ここでは、相続財産から控除できるお葬式費用についてご紹介します。
相続財産とは
相続財産とは、家族が亡くなった時に残された遺族や親戚に引き継がれる権利や義務のことを差します。相続財産には住宅や土地、車や貴金属、美術品などの有形のものから、有価証券やゴルフ会員権、著作権など無形のものがあり、借入金などのマイナスの財産も含まれます。
マイナスの財産を相続した場合は別ですが、プラスの財産があれば相続税の対象になるため、必ず申告する必要があります。

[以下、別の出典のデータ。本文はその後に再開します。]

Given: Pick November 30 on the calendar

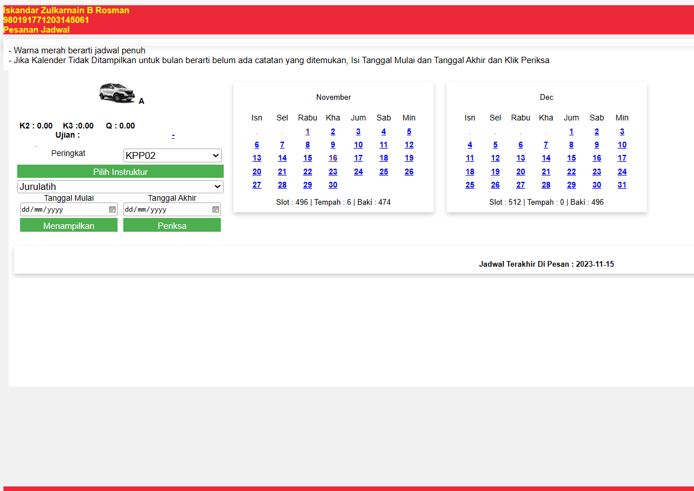Looking at the screenshot, I should tap(333, 185).
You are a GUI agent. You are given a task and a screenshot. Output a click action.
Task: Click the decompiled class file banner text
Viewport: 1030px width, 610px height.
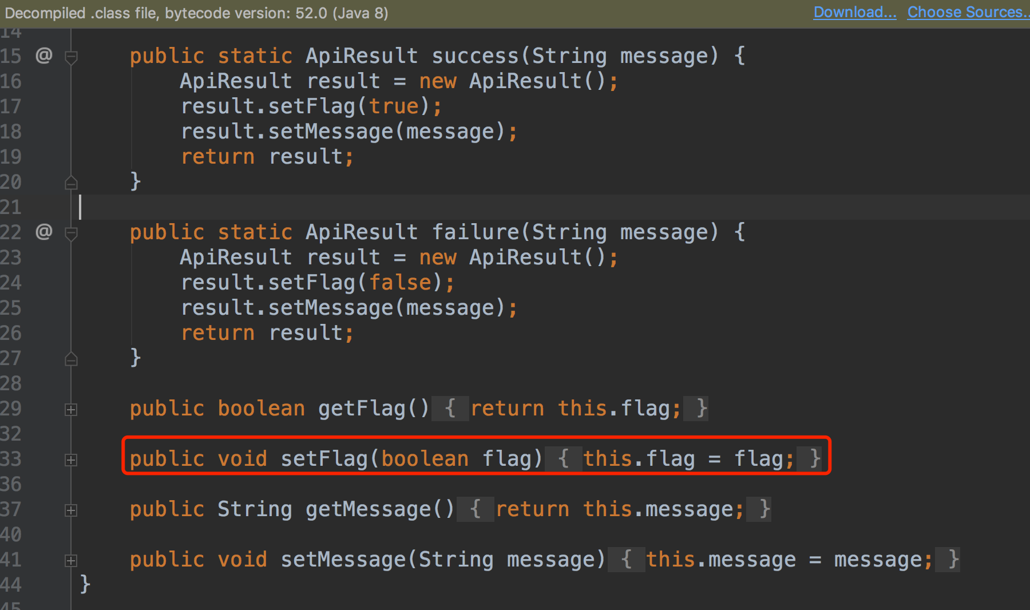point(196,13)
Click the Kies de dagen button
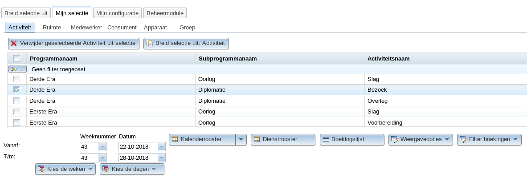Viewport: 527px width, 178px height. pos(132,169)
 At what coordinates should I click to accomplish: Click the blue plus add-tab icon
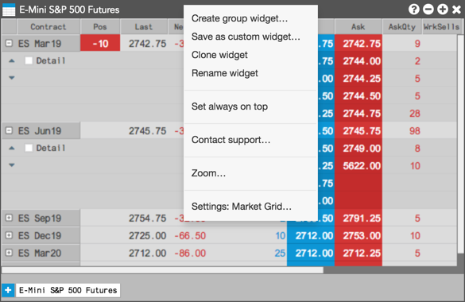tap(8, 290)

しかし、相続税には基礎控除をはじめ以下のように控除対象があり、その一つがお葬式にかかった費用です。
●被相続人の入院・治療費の未払い分
相続開始後に支払った被相続人の入院費用や治療費用は相続財産から控除することができます。支払ったのが相続開始前の場合は、確定申告の際に医療費控除します。
●借入・債務
被相続人が銀行などから借り入れた借入金の残額、その支払い利息は控除の対象となります。また、相続開始の時点で確実な債務も控除できます。例えば税金や事業上の買掛金、未払い金などです。
●お葬式費用
お葬式費用は相続財産の控除対象です。但し、全てが控除できるとは限らず、対象が決められています。
相続税の控除対象になるお葬式費用
お葬式にかかった費用の中で、相続税の控除対象となるのは以下の通りです。
●死亡診断書
死亡診断書の発行には一般的に3,000円~10,000の費用がかかりますが、この費用も控除の対象になります。
●搬送費用
遺体を安置場所、または葬儀場に搬送する費用は控除の対象になります。また、遺体の捜索にかかった費用も控除の対象に含まれています。
●通夜費用
●お葬式費用
通夜、お葬式などを執り行うためにかかった費用は、会場の使用料や祭壇、棺などのお葬式基本費用をはじめ、飲食接待費なども控除の対象になります。
●宗教関係者費用
お布施・戒名料、導師に渡すお車代など、宗教者関係費用は控除の対象になります。但し、お布施や戒名料には領収書がもらえないため、金額と用途、日付をしっかり記録しておきましょう。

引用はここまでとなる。